Mas sua grande obra, “Os sertões”, só saiu cinco anos depois de seu regresso de Canudos, em dezembro de 1902. O livro deixou o país estarrecido. De um momento para o outro tomava-se conhecimento de que a luta de Canudos, considerada uma batalha heroica para a salvação da República, estava sendo denunciada como um crime. E, principalmente, trazia à tona a realidade praticamente desconhecida do interior do Brasil, como retrato monumental e documento de valor científico reconhecido. E, além disso, era uma obra-prima literária.

O livro foi escrito enquanto Euclides construía uma ponte, em São José do Rio Pardo. Durante três anos, morou numa cabana de zinco, na beira do rio. Essa cabana ainda existe, transformada em atração para os visitantes.

A primeira edição de “Os sertões” foi publicada pela Livraria Laemmert, do Rio. Euclides corrigiu todos os exemplares a ponta de canivete e bico-de-pena, tanto o desesperaram os erros tipográficos. A segunda edição saiu em julho de 1903, sendo Euclides eleito para a Academia Brasileira de Letras. Na mesma época, tomou posse no Instituto Histórico e Geográfico. No ano seguinte, foi nomeado chefe da comissão de conhecimento do Alto Purus, e fez então mais uma viagem à Amazônia, retornando em 1905 ao Rio, onde trabalhou algum tempo com o barão do Rio Branco, no Itamarati.

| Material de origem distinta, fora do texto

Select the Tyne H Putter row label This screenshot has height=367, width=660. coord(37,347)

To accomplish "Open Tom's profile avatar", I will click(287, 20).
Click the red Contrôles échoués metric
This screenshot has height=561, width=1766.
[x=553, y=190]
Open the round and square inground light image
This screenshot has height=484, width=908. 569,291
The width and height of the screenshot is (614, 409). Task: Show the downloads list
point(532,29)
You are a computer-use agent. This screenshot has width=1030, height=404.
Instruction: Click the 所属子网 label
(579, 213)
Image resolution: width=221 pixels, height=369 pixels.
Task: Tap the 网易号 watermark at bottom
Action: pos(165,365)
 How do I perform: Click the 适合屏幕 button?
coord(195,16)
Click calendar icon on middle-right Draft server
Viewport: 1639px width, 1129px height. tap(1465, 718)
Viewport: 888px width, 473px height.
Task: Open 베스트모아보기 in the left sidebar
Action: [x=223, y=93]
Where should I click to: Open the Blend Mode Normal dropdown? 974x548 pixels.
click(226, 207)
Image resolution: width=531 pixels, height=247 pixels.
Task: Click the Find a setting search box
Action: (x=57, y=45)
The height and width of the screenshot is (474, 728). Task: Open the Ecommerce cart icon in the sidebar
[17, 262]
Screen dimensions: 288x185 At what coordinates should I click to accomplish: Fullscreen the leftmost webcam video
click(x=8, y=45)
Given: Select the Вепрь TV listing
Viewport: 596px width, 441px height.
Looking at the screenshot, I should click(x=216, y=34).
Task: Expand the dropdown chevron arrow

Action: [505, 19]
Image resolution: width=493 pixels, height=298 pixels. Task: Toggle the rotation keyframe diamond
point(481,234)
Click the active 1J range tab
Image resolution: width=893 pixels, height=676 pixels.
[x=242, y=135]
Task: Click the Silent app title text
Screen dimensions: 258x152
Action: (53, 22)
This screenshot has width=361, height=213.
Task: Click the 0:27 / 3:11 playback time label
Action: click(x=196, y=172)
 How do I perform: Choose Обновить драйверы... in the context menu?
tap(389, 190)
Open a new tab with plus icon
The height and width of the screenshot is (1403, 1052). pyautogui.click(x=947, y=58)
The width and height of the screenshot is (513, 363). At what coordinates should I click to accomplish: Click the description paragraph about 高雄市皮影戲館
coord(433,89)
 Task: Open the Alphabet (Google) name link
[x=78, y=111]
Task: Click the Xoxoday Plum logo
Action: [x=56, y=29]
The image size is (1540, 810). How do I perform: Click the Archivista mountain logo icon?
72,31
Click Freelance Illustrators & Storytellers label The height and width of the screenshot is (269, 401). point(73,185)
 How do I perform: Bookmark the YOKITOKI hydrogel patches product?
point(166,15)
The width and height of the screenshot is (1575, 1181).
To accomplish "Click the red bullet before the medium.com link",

Em 1907, mais dois livros foram publicados, “contrastes e confrontos” e “Peru versus Bolívia”, e em 1909, por insistência de amigos, prestou exame para a cátedra de lógica no Colégio Pedro II. Foi nomeado contra a vontade, apesar de ter tirado o segundo lugar, por força da interferência do barão do Rio Branco, Coelho Neto e outros amigos. Surgiram então comentários desfavoráveis, que o encheram de amargura. Não era feliz, apesar da glória que o cercava. Por essa época, começara a sofrer de tuberculose, ao mesmo tempo em que se via abandonado pela mulher. Deu apenas dez aulas no Pedro II. No dia 15 de agosto de 1909, morreu assassinado por um jovem tenente, novo companheiro de sua mulher, ao enfrenta-lo a tiros, no bairro da Piedade.